__DOCUMENT TEXT__.
• • • • • • •
The little kingfisher is 11.5 to 13 cm long with a glossy, deep-blue back and head, and a snowy white breast. It has a heavy bill and a short tail. It has dark brown feet, with one toe to the rear and only two forward toes. This is one of the smallest kingfishers in the world; only the African dwarf kingfisher is smaller. The male weighs 10-15 g and the female 10-14 g.

==Distribution and habitat==
The little kingfisher is found in open forest, woodland, swamps, and mangroves of Australia (northern Queensland and coastal Northern Territory), Indonesia, Papua New Guinea, and the Solomon Islands. It is generally uncommon and sedentary.

==Behaviour==
===Breeding===
The little kingfisher will make a small burrow on the bank of a river during the mating season (October to March in Queensland; February in Northern Territory; and January to April in Papua New Guinea). Sometimes the nest is formed in the rotting root of a mangrove or paperbark, or in a termite mound. A clutch of 4-5 glossy, rounded, white eggs, measuring 17 x 14 mm, are laid in a chamber at the end of the burrow. Although incubation and fledging periods are unknown, both parents feed the young and continue to do so outside the nest for 9 days or more until the young are independent.
• • • • • • •
__EXERCISES__.
(1) According to the kingfisher passage, which kingfisher is smaller than the little kingfisher?
(2) Write a continuation of the kingfisher passage that picks up after its final sentence.

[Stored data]
• • • • • • •
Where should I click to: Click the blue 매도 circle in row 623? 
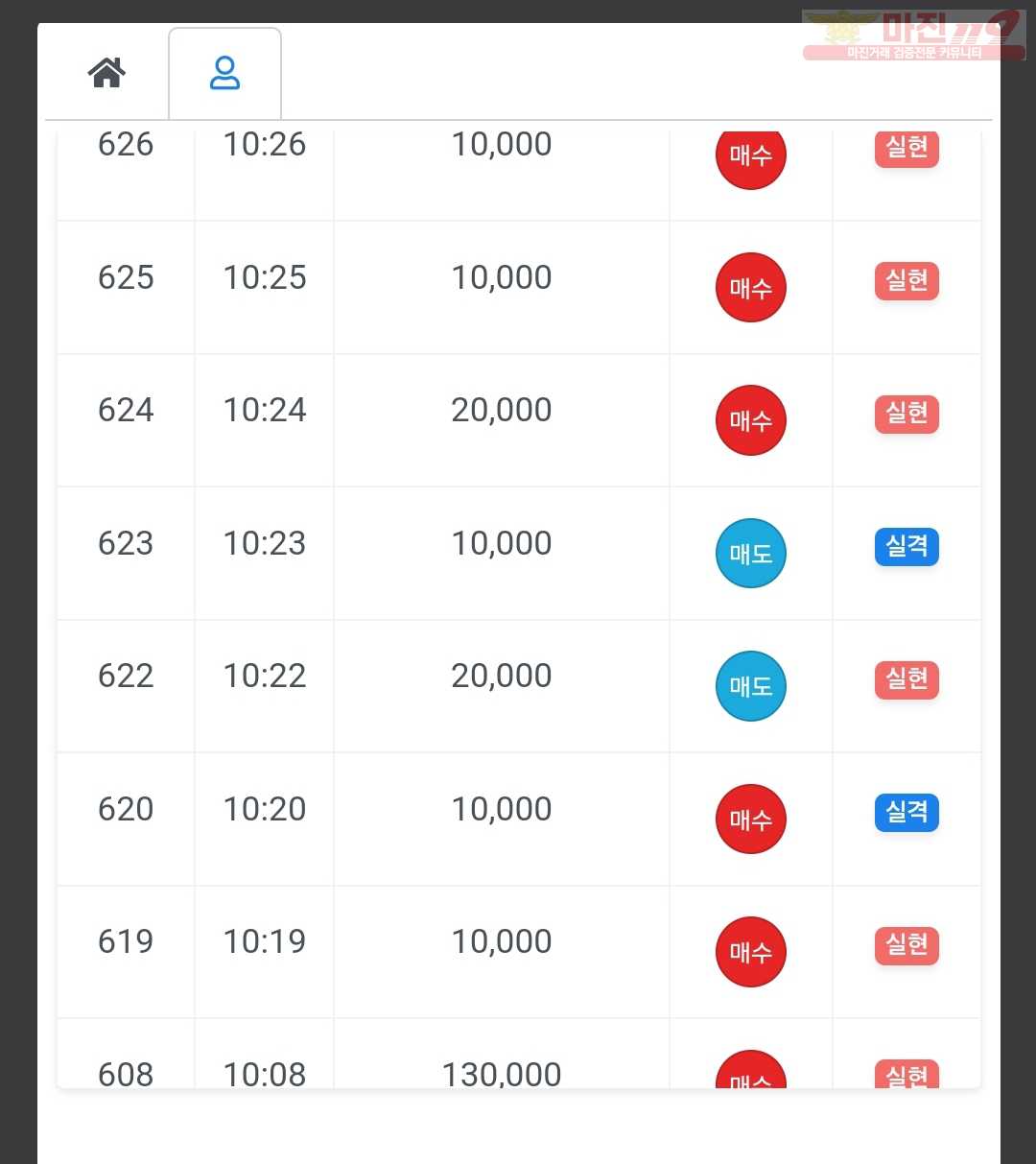(751, 553)
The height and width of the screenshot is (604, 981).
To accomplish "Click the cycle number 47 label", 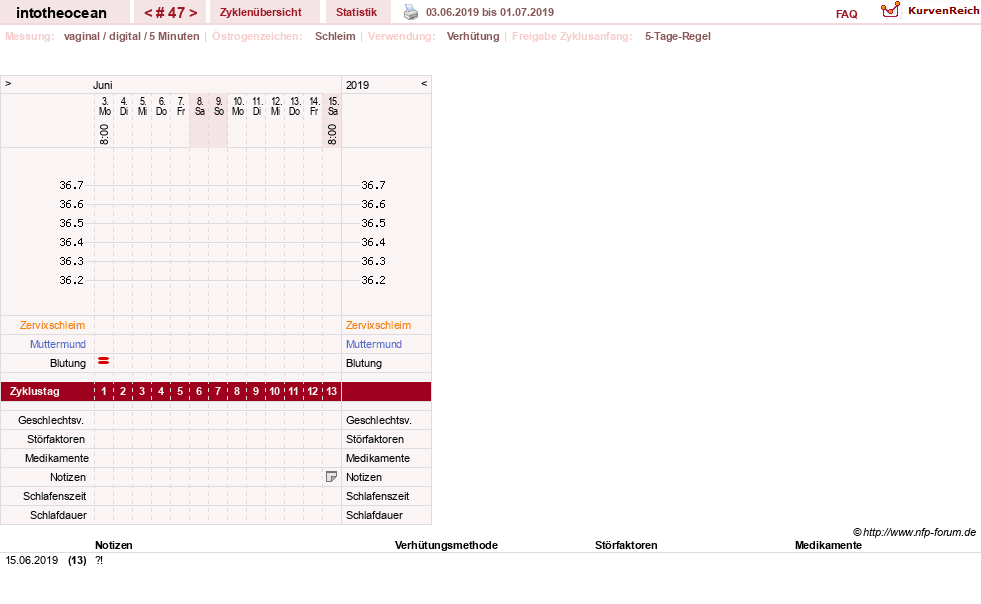I will (x=171, y=13).
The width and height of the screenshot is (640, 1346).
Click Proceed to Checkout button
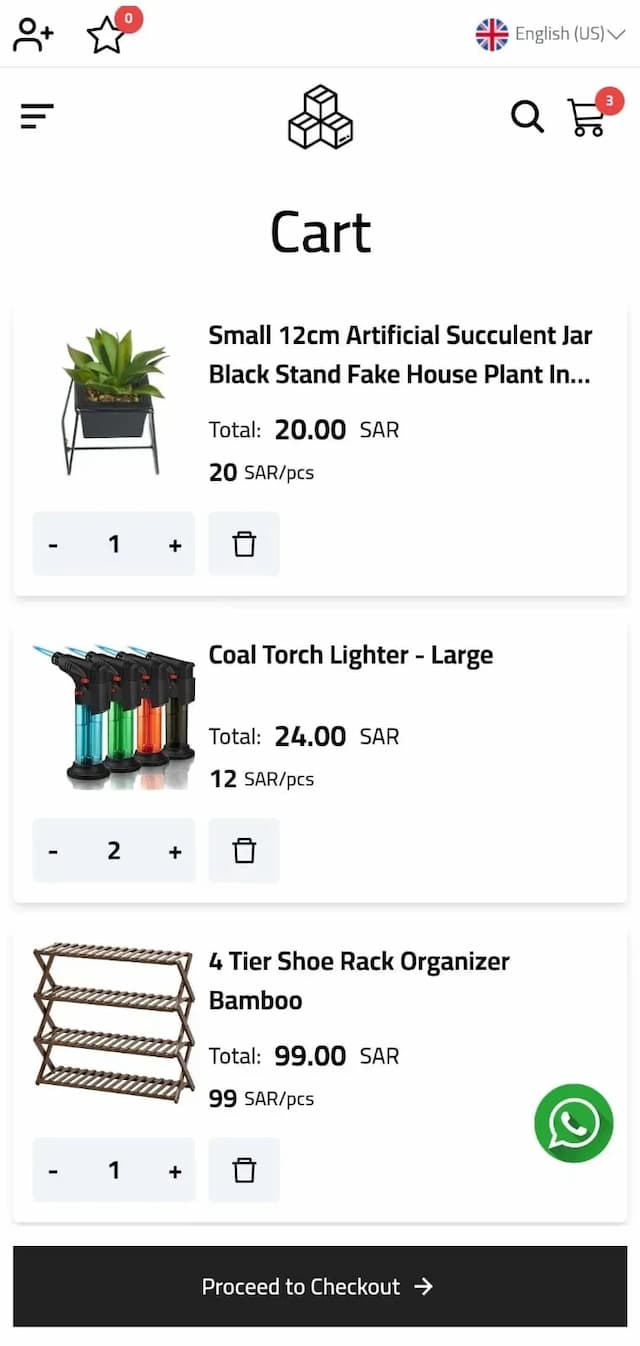coord(320,1286)
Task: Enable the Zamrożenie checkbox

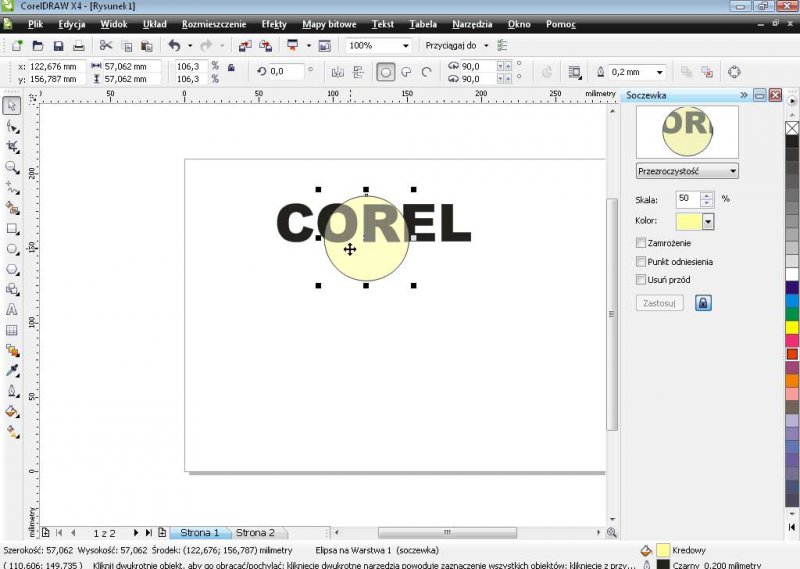Action: tap(641, 243)
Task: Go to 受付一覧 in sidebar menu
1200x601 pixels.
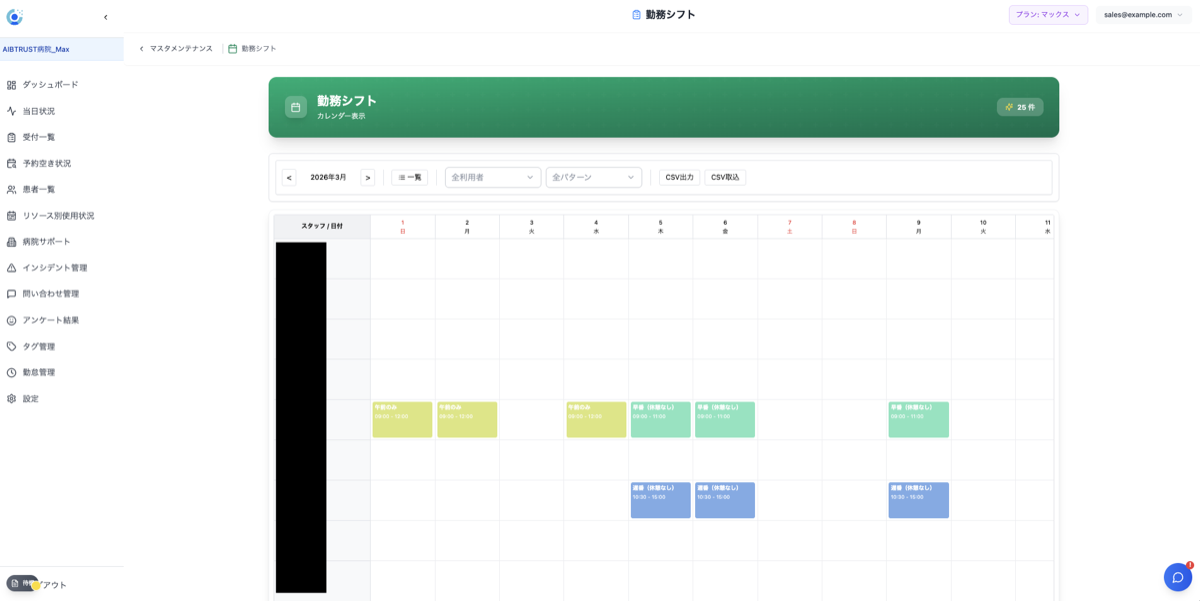Action: 39,137
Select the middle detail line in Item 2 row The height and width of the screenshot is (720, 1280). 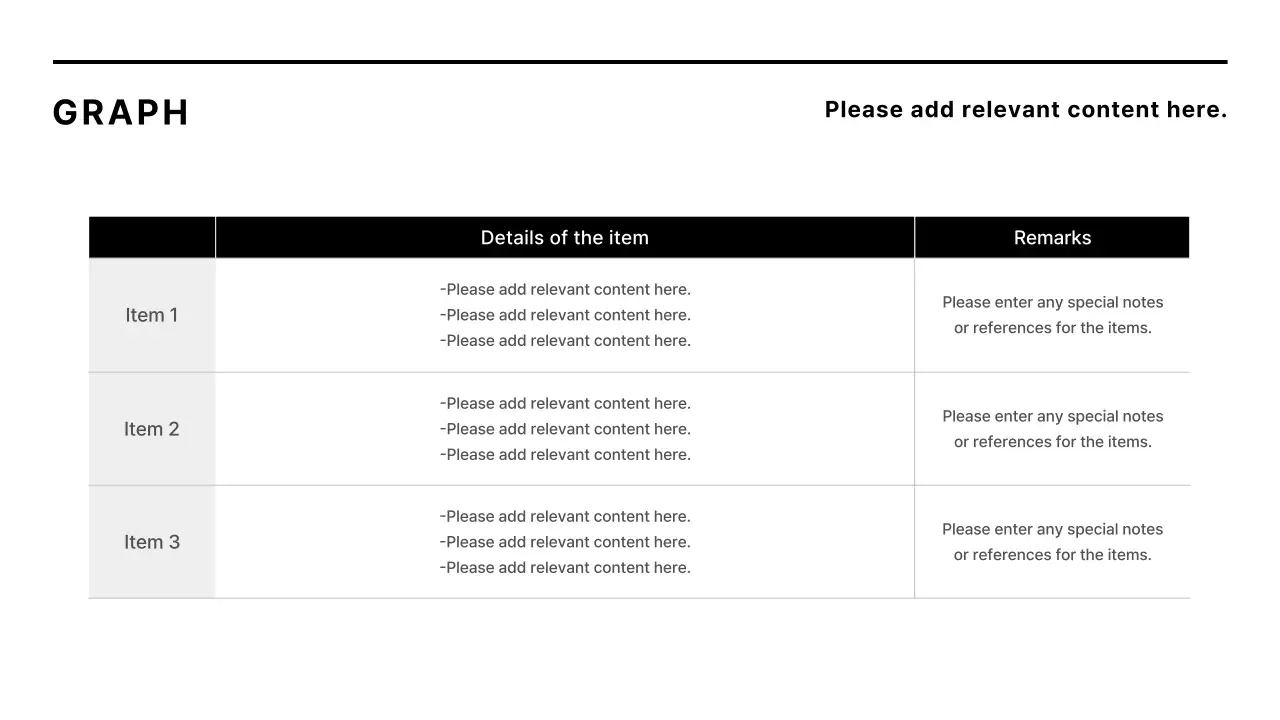(x=565, y=429)
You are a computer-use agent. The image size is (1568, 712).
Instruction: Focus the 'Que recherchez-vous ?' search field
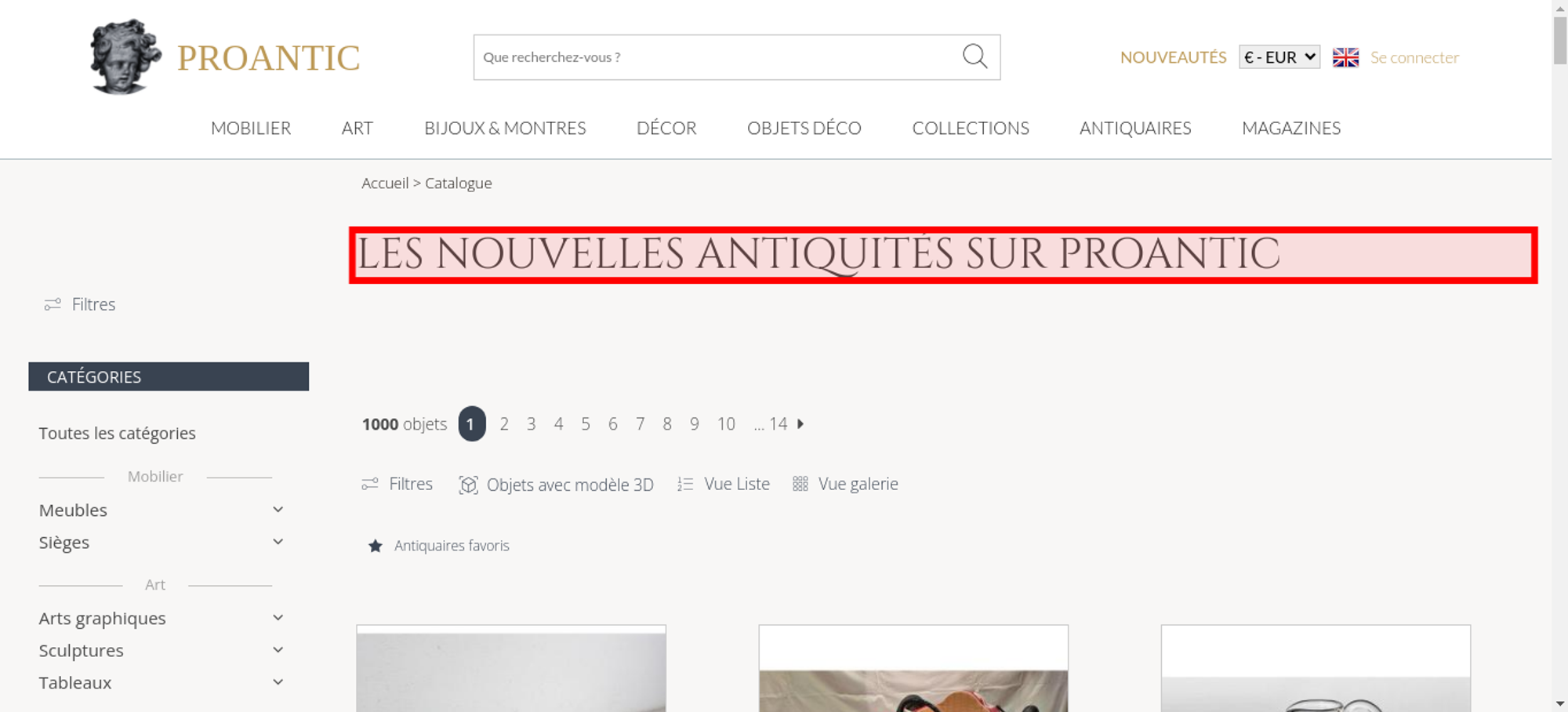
• • • • • • •
__ANSWER LIST__.
(1) The African dwarf kingfisher.

(2)
===Feeding===
The little kingfisher feeds on small fish, crustaceans, insect larvae and water-beetles. It perches quietly on a branch close to the water until it plunges into the water for prey, then returns swiftly and directly to the perch.

===Voice===
The little kingfisher makes a high-pitched, squeaky "tzeit-tzeit" in flight, which is usually not heard by observers unless very close.

==Conservation status==
Although the population trend is decreasing, the little kingfisher is classified as least concern on the IUCN Red List. However, certain subspecies may be adversely affected by mangrove clearance and the Guadalcanal subspecies (Ceyx pusillus aolae) has not been recorded for several decades.